Die Kommentare dieses Artikels sind geschlossen. ~ Die Redaktion

  1. Diese Fotostrecke gefällt mir aus drei Gründen. Ich bekomme ein umfängliches Bild von der Situation vor Ort und kann mich – soweit das überhaupt möglich ist – hinein versetzen. Erleichtert wird dies durch die gut aufbereitete Hintergrundstory. Und Giles Clarke hat verdammt viel Mut.

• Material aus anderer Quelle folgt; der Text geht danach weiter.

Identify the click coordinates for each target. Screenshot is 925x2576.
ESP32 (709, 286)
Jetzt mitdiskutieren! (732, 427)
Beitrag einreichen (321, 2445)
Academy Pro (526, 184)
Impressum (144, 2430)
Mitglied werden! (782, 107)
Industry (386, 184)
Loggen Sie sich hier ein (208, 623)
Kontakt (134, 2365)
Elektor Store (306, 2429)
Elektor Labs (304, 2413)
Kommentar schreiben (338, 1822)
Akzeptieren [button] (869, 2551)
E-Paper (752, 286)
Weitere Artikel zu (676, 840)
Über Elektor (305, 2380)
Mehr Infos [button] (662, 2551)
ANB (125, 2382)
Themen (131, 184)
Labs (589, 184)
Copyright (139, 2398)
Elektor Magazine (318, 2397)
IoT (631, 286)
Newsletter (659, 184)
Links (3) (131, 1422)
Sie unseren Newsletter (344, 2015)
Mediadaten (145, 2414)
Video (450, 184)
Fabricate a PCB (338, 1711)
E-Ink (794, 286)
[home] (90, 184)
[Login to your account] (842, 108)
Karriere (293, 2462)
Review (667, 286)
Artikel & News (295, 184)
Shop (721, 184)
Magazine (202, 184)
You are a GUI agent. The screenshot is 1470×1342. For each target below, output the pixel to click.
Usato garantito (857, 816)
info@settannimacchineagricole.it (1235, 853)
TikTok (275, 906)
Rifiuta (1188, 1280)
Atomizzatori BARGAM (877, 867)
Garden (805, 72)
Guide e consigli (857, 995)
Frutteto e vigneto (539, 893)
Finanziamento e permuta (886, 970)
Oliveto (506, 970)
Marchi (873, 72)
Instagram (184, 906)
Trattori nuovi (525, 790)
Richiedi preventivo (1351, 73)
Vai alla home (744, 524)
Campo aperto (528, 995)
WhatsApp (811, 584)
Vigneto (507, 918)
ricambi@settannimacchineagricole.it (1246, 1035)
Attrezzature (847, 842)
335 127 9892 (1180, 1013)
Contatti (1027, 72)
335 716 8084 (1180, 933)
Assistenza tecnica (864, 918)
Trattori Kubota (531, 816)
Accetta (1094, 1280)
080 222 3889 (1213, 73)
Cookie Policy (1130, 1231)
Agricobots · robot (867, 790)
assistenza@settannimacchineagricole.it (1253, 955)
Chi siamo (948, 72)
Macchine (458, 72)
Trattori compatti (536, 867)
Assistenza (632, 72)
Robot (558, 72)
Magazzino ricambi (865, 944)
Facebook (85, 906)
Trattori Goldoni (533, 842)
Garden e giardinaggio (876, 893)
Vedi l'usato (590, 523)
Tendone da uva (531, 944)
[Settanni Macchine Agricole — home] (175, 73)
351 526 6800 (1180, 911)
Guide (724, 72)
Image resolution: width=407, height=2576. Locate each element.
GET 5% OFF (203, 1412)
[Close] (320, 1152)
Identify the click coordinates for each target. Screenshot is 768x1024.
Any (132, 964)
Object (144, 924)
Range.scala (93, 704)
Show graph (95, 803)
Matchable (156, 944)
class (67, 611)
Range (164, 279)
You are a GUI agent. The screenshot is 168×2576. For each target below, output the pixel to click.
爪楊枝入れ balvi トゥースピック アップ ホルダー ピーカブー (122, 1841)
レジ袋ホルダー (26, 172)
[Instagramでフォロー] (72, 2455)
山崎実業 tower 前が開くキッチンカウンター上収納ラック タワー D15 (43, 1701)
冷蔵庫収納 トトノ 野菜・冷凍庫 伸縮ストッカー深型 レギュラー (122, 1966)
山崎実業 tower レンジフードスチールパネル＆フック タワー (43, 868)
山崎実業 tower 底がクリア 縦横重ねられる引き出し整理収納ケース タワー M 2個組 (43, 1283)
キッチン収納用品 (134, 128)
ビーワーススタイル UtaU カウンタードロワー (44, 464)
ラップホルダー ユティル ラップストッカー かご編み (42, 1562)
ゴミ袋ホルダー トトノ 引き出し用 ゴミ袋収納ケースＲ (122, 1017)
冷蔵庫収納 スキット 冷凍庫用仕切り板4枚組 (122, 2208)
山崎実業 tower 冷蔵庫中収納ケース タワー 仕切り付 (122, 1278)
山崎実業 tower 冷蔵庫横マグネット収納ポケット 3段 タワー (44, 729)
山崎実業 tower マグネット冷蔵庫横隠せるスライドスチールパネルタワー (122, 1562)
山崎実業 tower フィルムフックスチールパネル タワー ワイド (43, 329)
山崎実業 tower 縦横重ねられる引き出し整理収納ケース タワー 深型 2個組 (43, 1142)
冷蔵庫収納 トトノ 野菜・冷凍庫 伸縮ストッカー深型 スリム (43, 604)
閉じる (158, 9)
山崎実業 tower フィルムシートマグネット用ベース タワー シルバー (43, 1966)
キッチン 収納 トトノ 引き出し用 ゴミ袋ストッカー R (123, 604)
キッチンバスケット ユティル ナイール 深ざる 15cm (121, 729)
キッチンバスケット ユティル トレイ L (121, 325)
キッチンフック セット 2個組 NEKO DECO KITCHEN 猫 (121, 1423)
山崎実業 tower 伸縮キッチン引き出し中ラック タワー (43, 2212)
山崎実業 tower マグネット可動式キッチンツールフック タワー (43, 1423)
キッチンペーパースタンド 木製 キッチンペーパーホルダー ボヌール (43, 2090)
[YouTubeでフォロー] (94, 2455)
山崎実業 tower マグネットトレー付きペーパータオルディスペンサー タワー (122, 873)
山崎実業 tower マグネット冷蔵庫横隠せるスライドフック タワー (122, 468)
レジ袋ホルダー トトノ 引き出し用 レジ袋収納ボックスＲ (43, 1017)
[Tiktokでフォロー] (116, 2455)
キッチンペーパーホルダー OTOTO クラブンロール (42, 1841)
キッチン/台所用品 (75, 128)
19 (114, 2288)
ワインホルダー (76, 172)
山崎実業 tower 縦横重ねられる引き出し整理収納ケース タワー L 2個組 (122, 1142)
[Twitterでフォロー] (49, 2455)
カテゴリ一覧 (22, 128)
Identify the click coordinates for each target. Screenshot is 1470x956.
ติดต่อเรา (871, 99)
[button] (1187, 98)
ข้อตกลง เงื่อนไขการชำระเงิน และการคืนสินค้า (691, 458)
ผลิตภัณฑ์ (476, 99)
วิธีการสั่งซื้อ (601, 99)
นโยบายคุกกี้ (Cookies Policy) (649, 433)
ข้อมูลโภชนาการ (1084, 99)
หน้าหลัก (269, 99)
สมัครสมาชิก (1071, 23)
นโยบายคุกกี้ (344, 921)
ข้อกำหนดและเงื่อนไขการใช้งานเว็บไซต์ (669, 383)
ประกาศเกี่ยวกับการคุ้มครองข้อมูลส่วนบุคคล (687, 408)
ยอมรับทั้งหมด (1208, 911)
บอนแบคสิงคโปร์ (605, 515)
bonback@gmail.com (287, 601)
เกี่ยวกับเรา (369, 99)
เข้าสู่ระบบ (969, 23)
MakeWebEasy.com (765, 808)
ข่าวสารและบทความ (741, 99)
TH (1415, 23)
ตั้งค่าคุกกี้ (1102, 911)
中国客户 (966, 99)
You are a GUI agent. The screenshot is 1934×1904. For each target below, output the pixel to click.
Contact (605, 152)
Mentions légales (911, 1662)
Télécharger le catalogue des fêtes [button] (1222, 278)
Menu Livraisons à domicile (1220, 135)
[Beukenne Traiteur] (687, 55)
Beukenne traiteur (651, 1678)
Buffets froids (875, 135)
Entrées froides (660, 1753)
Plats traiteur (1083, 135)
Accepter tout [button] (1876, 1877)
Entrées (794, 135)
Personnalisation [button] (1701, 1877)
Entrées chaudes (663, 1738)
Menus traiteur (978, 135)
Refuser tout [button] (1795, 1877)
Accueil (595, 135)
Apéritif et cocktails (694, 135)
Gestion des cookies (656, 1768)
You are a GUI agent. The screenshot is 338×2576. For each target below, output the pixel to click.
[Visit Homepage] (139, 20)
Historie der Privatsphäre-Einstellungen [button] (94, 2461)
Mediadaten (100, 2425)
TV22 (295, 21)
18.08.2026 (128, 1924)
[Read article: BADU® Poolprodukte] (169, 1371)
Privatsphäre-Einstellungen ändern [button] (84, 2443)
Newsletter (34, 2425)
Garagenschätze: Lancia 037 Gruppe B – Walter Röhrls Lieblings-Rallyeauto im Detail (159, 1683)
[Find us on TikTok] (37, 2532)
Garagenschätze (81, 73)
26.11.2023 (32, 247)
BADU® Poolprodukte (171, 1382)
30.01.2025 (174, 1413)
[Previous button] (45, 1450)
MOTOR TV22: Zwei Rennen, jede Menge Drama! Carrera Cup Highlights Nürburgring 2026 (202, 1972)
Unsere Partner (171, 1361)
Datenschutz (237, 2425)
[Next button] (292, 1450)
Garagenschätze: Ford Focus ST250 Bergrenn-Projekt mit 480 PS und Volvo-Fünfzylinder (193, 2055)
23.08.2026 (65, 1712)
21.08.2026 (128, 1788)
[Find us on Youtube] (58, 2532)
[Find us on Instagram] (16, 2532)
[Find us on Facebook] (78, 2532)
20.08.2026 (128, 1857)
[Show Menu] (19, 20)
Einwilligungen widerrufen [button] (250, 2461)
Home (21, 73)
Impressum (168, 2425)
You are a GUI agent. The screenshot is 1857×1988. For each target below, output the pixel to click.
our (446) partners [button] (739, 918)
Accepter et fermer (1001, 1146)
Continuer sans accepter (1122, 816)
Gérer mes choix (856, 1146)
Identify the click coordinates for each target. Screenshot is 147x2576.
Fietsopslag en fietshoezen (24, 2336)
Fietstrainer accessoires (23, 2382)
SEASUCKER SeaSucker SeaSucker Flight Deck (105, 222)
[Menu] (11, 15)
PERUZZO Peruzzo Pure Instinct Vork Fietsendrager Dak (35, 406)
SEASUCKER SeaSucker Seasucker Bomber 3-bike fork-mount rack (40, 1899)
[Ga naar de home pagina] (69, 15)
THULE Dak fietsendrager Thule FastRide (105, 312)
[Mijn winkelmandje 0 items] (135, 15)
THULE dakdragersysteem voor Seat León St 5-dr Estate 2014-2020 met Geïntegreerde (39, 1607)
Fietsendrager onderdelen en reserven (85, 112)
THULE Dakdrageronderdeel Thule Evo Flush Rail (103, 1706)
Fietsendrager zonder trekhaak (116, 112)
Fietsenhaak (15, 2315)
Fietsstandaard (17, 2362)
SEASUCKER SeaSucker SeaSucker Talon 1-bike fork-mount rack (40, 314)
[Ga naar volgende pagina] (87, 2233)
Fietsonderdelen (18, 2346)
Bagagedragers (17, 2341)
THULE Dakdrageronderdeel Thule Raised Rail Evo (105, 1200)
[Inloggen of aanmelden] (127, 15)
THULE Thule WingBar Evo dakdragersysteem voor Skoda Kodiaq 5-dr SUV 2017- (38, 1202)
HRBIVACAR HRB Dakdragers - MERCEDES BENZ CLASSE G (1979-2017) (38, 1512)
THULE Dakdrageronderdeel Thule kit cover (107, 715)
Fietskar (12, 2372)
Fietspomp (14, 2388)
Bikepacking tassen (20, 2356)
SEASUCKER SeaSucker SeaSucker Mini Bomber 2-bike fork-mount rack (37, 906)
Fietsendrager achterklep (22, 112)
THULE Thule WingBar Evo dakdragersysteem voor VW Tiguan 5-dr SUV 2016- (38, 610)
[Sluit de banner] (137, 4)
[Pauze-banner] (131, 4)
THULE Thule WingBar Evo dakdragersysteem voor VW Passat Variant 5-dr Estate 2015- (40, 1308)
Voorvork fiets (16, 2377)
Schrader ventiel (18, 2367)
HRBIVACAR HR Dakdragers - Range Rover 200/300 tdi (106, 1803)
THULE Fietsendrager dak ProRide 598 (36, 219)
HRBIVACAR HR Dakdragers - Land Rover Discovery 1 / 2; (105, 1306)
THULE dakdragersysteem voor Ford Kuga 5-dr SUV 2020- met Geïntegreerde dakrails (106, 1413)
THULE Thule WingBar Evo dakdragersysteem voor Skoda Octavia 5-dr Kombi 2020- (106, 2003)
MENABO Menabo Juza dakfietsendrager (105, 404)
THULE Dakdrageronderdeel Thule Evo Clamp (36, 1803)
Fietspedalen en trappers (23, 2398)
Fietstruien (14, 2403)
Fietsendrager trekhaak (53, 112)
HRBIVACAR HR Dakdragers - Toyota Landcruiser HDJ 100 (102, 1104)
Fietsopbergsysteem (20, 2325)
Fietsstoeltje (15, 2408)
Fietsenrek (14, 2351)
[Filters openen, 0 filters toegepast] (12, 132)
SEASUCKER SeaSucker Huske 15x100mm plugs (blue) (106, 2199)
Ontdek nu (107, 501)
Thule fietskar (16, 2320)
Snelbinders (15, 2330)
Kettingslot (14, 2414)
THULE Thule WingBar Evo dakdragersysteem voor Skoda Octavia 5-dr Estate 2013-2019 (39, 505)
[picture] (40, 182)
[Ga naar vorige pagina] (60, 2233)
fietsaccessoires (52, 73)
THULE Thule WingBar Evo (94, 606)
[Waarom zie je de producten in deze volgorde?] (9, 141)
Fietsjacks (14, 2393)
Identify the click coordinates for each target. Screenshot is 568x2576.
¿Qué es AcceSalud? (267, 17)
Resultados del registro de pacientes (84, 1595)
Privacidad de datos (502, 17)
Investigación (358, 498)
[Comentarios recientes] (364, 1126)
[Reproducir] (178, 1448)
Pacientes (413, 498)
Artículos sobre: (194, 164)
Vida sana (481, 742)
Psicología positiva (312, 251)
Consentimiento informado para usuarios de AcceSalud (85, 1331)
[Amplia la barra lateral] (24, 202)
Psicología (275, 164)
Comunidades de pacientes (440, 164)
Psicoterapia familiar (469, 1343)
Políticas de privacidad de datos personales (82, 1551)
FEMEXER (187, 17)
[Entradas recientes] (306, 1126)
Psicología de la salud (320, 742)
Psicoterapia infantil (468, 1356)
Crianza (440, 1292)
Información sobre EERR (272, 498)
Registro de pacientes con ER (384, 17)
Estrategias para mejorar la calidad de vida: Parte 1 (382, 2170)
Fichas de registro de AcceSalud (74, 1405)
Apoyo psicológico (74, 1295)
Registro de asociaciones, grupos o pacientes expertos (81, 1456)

  2. Ja und nochmals, Mexiko hat leider eine jahrhundertalte Tradition was Gewalt anbetrifft. Ein Beispiel :

    Am 26. September 2014 wurden 43 Studenten der Escuela Normal Rural „Raúl Isidro Burgos“, einer Hochschule zur Ausbildung von Grundschullehrern, in Ayotzinapa in Iguala (Guerrero, Mexiko) entführt. Die Studenten waren Teil einer nach Iguala gereisten Gruppe, die gegen diskriminierende Einstellungs- und Bezahlungspraxis der mexikanischen Regierung protestierte. Auf dem Weg zu einer Kundgebung schritt die lokale Polizei ein und es kam zu Auseinandersetzungen. Dabei wurden drei Studenten von der Polizei erschossen. Der weitere Ablauf war zunächst unklar. Spätere Ermittlungen ergaben, dass 43 der zahlreichen verhafteten Studenten von der Polizei an das kriminelle Drogen-Syndikat Guerreros Unidos übergeben und mutmaßlich ermordet wurden.

    Eine kleine Serie, als allegorisches Echo auf diese Ereignis http://www.matthiaskoch.fr/de/-/galleries/editorial/mexico-lindo

    • Ein Land im Schwitzkasten von Syndikaten und eine machtlose Zentralregierung; für hiesige Verhältnisse zum Glück unvorstellbar. Wie gefährlich ist es für Fotografen, die an diesem Thema arbeiten?

      • Die Menschen dort Leben einen weitestgehenden Anarchismus. Davon können wir hier nur träumen. Wenn wir Anarchie jetzt noch mit dem Lebensstandard und der Technik wie wir sie hier kennen verbinden…. Ach, ich bekomm Pippi in die Augen….

  3. Die Fotos gefallen mir ausgezeichnet. Ähnlich wie Herrn Salgado bestand zunächst die Gefahr, dass die Thematik stark in den Hintergrund trat.